Securitized subprime auto loan losses surged 27% on an annualized basis August, putting the sector on a path to approach post-crisis record loss levels by year’s end, according to Fitch Ratings.

In a report issued Friday, Fitch stated that softened used-car values and higher losses from recent vintage asset-backed pools —primarily from start-up lenders serving lower-tier subprime borrowers –  drove losses to 8.89%, compared to approximately 7% in August 2015. The figure was also a 20% leap from July’s figures, and is expected to “pierce” 10% by year’s end.

Sixty-day delinquencies in subprime were fast-rising as well, moving to 4.86% in August – 6% over July’s figure and 22% year-over-year.

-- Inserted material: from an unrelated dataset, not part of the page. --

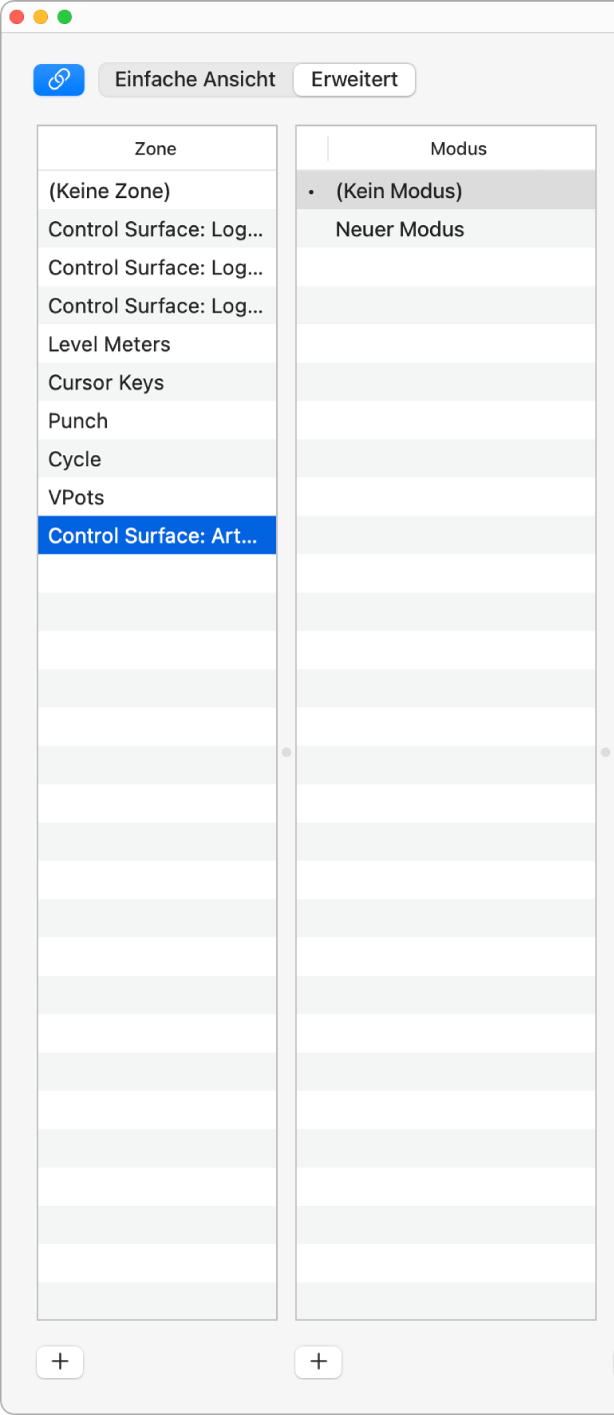Click the green zoom window button
This screenshot has height=1415, width=614.
click(x=65, y=17)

“When you enter into fall months it’s typically the weakest part of the year,” for auto ABS performance, said Fitch analyst Hilton Heard, a senior director in the U.S. ABS group.

Recovery rates and residual values decline as new-car model introductions push down prices and demand in the used car segment, he noted; in addition, more borrowers are strapped for cash after summer vacations, putting off car payments.

The seasonal woes also hit losses in the prime lending sector. Prime ABS losses and 60-plus day delinquencies tracked by Fitch’s prime ABS index also grew slightly. The delinquency rate rose to 0.41% for August , up 2% from July and 17% above the level recorded last year. Annualized net losses were up 25%, although its 0.6% rate remains well below that of subprime losses.

At 10%, the projected year-end loss levels for subprime ABS loans would attain levels not seen since the aftermath of the 2008 financial crisis, when rates jumped to 9.5%-10% during the peak loss period from November 2008 to February 2009. (February 2009 saw a one-month spike to 13.1% before settling back in the 9% range).

Last week, a Fitch report pointed to continuing deterioration in U.S. auto loan and lease credit performance through the end of the year and into 2017, pointing the finger as “less tenured” auto finance companies that have debuted on the market.

The weak performance of 2013-2015 vintage ABS pools played a key role in August’s losses, as more asset-backed become more populated with start-up second- and third-tier lenders (about 20 new issuers since 2012.

Losses have also somewhat impacted the platforms securitizing loans from more established subprime lenders like General Motors Financial Corp.’s AmeriCredit and Santander Consumer USA.

But Heard said those platforms continue to perform well within expected and historical loss ranges, and Fitch has issued upgrades to individual tranches of some of those lenders’ existing deals because of better-than-expected performance.

“Those big names are not driving losses in the mix today,” said Heard. “It’s more of the newer, as well as established players” focusing  on the deeper subprime segments of riskier consumers that are driving the surge in losses.

Three years ago, deals through the AmeriCredit  Automobile Receivables Trust and the Santander Drive Auto Receivables Trust comprised 84% of the Fitch ABS subprime index; as of August, AmeriCredit and Santander account for only 54% of the tracked volume.

Through August, Fitch has issued 52 upgrades this year even after adjusting its base-case loss proxies to account for weaker performances of existing deals, and expects the upgrades to continue at a “strong pace” the remainder of the year. “The outlook remains stable for asset performance and positive outlook for ratings performance through 2016,” a Fitch release stated.

Fitch’s auto loan ABS indices track the performance of $96.3 billion of outstanding collateral, with 60% backed by prime loans.